Bill (with sore fingers)
 
Hi Bill:
I went through the proces with the sleeves in my engine. Tapping is a real laugh. It takes brute force. Like a 5 pound sledge and a big drift punch. I also let them soak for days with liquid wrench. I would not even consider trying to break them, too much potential for collateral damage. What I did was to take one whack at a time around the perimeter of the sleeve. They slowly started to move down so more liquid wrench and more whacking. If you have a friend that has a machine shop it would be simple to make a steel billet of the right size. I didn't, so it was a big drift punch and a substantial whacker.

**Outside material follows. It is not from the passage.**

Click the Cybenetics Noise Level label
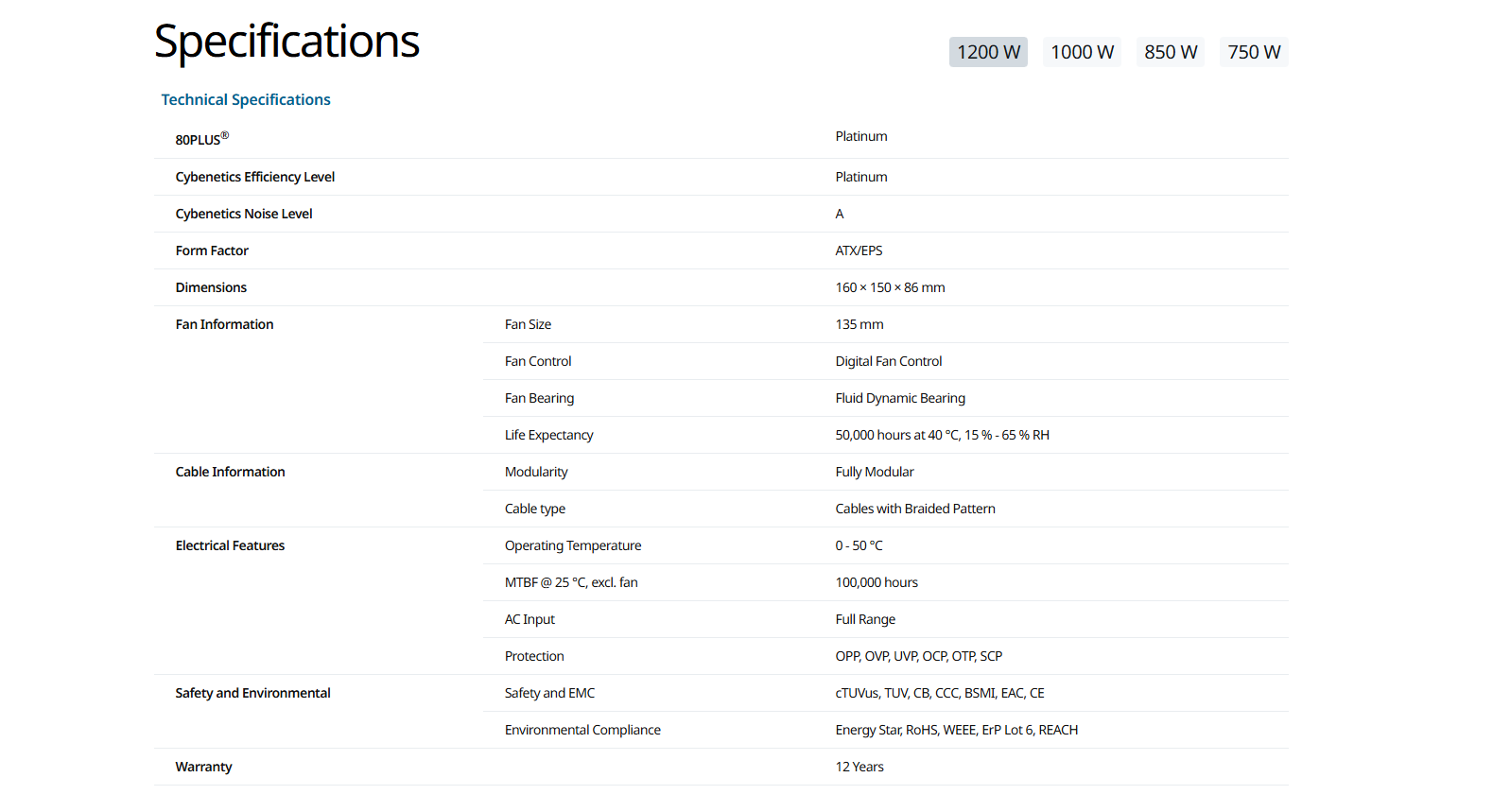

The drift punch needs to have a perfect flat surface because you are not beating on a big edge. In fact I ended up using a large cold chisel.
Any how, lots of luck, don't give up, they will come out.

Cheers, Tinkerman
 
GOTTEM!!! I know have one swollen left index finger (I slipped) and four really rusty (on the outside) sleeves sitting on the ground. How much rust in the water cavity is too much? I mean, is it possible that this thing could be terminally rusted? I think I am being paranoid. Now, just a few more bolts and I can slide this puppy aside until I can load her in my pickup to take to the block doctor.


Thanks for the encouragement.


Bill
 
Hi Bill:
Glad you got them out. I wouldnt worry about the rust until your block doctor cleans it up and then take a look at the block. The nature of the beast is that it is a wet sleeve engine, and you will have some rust. I had one pundit tell me that the blocks are bullet proof and I suspect he is correct.
Good luck, Tinkerman
 
Hi Bill,

Glad you were successful.

A small but important thing, if the folks doing the block cleaning aren't very familiar with wet liner engines, you might point out they need to be very careful around the seats for the figure 8 gaskets. Those surfaces need to be as good as possible to make for the best seal.

You'll also be replacing the camshaft bearings and core plugs, right?

Even after "boiling", check the area around the cam followers and inside the oil galleries. There's often still some swarf left in there.

And, maybe you are already aware, there are plugs in either end of the crankshaft that can be removed to allow cleaning its internal oil passageways, too. Look for the hex head plugs.